WORK REQUEST: Only lines with the string "bell" are wanted. Pull them out of the data.

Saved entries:

* * * * * * *

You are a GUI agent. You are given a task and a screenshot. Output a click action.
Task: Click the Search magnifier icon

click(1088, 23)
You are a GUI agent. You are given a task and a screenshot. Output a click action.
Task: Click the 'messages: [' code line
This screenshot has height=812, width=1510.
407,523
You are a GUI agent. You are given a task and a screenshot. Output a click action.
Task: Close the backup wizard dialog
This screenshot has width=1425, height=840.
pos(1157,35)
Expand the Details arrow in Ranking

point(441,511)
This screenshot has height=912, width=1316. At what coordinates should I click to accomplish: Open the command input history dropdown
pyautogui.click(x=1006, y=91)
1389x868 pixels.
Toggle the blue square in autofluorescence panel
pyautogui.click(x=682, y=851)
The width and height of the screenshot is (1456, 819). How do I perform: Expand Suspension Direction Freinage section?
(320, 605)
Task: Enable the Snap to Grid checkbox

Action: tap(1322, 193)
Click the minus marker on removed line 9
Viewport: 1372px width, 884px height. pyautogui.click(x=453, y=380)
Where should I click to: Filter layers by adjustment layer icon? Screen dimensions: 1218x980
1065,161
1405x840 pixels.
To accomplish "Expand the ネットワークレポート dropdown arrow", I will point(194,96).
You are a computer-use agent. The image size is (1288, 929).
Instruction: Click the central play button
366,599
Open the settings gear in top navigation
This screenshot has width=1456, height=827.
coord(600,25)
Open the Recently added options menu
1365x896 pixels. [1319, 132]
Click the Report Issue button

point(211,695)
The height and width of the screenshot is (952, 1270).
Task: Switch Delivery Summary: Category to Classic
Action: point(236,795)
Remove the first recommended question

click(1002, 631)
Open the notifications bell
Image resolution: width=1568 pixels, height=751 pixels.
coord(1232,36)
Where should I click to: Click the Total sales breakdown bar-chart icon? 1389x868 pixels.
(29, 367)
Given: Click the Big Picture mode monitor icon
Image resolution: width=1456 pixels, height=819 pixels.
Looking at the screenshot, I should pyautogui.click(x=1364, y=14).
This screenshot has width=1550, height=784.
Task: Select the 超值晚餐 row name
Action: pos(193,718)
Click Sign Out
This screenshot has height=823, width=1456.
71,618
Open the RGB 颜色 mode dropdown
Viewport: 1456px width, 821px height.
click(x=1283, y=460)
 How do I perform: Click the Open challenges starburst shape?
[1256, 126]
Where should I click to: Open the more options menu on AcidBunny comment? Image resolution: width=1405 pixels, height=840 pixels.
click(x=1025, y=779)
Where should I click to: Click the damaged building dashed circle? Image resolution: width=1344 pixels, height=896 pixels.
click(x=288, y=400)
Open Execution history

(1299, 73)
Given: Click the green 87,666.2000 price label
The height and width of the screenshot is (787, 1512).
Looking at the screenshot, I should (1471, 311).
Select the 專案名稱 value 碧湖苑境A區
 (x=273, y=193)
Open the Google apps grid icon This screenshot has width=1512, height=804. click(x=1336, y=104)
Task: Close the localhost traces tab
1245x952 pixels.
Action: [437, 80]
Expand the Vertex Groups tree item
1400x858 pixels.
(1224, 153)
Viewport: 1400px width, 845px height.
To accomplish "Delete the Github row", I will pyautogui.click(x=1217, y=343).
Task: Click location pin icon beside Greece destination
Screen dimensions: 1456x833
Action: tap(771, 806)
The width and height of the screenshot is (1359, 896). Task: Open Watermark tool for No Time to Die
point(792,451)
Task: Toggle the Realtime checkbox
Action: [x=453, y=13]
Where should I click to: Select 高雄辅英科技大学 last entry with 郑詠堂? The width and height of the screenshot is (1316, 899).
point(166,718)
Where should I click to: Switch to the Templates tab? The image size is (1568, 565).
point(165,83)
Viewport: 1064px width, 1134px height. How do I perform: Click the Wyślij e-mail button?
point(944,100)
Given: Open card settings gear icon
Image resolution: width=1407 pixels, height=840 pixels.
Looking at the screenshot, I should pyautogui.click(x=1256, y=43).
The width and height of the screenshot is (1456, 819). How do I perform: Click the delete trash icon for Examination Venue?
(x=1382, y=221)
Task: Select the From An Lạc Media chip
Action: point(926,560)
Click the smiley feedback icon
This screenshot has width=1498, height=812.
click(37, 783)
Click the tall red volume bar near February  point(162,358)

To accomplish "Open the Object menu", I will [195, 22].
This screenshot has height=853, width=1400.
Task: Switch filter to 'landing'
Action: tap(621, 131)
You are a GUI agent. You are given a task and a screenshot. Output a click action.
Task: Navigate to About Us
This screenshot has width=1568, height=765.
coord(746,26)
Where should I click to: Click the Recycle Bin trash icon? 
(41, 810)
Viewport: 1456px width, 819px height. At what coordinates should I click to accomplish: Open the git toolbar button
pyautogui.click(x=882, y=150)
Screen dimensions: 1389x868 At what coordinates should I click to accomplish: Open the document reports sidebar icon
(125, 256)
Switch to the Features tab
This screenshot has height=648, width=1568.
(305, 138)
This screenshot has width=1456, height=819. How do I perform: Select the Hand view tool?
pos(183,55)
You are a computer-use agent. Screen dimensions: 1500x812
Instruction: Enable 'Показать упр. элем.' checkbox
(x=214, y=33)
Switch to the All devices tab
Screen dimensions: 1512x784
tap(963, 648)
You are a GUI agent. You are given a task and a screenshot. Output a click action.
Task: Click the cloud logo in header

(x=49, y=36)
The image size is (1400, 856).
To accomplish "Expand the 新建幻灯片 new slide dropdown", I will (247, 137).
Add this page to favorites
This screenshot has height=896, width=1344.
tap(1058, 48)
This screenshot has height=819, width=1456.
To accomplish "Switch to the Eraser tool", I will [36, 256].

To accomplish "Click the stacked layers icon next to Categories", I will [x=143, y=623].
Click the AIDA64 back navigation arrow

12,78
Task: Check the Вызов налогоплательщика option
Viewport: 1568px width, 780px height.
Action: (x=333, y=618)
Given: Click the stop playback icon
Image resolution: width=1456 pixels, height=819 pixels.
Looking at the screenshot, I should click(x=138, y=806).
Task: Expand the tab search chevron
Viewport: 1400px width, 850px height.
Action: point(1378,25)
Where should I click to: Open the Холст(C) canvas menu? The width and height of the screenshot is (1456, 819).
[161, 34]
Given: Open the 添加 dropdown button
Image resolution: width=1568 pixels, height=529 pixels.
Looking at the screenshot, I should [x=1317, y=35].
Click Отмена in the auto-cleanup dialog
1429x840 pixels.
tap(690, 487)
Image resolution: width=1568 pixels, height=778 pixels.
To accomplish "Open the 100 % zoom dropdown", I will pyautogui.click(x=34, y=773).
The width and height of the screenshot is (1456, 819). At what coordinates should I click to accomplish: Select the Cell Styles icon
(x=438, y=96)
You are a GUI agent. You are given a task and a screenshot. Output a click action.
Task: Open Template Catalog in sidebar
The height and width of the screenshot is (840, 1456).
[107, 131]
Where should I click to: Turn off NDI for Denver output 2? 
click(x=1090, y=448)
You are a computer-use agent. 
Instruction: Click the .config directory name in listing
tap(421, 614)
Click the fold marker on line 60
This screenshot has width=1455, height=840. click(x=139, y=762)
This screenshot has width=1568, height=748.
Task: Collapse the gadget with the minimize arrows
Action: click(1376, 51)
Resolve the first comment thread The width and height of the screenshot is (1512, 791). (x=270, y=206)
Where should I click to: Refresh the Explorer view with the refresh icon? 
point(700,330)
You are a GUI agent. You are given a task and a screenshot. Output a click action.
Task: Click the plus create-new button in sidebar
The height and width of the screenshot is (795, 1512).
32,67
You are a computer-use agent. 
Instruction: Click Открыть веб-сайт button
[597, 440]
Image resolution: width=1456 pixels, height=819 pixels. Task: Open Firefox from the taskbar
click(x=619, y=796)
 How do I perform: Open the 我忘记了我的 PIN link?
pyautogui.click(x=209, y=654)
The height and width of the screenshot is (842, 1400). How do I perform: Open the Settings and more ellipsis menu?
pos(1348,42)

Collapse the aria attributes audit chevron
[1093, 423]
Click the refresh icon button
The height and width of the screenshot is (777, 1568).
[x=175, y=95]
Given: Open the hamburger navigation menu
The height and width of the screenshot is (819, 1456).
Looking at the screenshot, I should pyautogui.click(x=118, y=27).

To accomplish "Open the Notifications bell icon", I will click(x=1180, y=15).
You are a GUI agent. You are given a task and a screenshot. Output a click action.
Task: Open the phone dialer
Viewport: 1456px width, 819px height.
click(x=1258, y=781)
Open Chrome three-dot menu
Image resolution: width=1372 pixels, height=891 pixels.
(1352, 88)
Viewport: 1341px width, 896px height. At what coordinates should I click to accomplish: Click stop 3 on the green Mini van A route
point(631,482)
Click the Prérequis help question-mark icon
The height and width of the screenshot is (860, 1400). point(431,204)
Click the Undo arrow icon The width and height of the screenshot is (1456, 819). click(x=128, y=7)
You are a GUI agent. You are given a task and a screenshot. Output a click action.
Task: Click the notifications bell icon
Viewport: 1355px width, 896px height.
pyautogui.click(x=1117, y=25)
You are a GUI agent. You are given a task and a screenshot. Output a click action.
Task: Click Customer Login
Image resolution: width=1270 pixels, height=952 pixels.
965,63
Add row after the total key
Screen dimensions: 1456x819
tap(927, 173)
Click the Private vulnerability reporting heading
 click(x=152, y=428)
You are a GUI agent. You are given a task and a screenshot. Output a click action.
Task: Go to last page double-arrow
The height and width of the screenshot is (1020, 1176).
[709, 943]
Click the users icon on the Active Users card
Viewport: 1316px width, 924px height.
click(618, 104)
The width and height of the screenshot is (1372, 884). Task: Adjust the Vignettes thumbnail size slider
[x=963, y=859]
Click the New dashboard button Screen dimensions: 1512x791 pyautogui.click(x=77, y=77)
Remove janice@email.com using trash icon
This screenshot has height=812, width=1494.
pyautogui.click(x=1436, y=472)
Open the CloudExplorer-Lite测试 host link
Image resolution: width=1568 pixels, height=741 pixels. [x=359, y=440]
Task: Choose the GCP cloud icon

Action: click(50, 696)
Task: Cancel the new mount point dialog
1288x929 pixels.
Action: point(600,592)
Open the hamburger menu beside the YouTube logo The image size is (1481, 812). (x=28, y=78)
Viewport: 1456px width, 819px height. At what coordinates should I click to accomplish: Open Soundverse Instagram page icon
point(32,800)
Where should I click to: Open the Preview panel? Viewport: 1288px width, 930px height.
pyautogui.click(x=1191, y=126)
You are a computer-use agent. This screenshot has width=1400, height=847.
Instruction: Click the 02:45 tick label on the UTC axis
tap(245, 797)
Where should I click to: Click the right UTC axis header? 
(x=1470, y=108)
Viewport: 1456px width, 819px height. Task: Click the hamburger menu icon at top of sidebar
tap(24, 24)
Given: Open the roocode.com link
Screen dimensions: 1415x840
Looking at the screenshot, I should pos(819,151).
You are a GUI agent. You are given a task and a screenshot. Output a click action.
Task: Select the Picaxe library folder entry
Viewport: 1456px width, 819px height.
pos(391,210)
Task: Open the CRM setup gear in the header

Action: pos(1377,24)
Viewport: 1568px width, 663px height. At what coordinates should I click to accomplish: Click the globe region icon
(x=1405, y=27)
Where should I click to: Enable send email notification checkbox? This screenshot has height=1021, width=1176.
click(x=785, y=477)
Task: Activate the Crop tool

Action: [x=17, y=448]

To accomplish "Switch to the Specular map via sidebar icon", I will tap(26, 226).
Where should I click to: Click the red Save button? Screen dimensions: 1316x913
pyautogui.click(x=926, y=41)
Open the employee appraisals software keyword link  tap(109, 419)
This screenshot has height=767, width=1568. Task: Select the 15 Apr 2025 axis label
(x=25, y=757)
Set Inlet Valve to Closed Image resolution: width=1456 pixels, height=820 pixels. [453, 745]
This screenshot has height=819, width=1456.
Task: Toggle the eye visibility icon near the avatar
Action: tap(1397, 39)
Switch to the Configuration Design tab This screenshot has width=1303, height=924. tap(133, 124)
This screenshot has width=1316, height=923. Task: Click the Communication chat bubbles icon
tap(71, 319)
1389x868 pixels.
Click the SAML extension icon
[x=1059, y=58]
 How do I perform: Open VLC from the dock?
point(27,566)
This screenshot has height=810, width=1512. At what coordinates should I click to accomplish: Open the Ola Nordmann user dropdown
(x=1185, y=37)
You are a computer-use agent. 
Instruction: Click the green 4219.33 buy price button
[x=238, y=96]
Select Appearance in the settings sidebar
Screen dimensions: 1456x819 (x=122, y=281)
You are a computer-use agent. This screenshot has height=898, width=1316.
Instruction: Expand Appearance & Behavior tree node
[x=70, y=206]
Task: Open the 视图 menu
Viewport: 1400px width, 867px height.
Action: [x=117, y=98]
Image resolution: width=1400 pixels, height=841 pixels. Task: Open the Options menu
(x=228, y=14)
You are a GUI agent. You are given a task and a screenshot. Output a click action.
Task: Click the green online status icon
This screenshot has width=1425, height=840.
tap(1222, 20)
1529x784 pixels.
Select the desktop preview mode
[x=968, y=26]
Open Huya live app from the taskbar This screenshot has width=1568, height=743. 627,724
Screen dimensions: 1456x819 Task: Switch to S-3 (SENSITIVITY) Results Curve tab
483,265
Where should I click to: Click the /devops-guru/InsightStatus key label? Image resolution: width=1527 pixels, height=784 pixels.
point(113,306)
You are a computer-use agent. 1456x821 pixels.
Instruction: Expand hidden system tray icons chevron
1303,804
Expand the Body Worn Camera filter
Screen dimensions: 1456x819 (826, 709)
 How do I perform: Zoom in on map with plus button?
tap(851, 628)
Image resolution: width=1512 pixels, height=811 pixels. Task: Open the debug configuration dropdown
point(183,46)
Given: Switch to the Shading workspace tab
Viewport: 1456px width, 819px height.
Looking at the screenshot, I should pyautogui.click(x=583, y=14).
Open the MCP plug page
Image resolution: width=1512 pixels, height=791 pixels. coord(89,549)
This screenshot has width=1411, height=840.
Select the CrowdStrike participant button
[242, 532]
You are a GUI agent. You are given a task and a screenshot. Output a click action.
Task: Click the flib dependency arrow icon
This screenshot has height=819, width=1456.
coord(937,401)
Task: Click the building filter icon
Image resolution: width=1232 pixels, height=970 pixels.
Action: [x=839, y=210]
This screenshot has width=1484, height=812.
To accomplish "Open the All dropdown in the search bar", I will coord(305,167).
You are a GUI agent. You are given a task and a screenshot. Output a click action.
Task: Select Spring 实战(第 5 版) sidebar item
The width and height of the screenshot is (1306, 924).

* * * * * * *

EXPECTED ANSWER:
Open the notifications bell
To accomplish "Open the Notifications bell icon", I will click(x=1180, y=15).
Task: Click the notifications bell icon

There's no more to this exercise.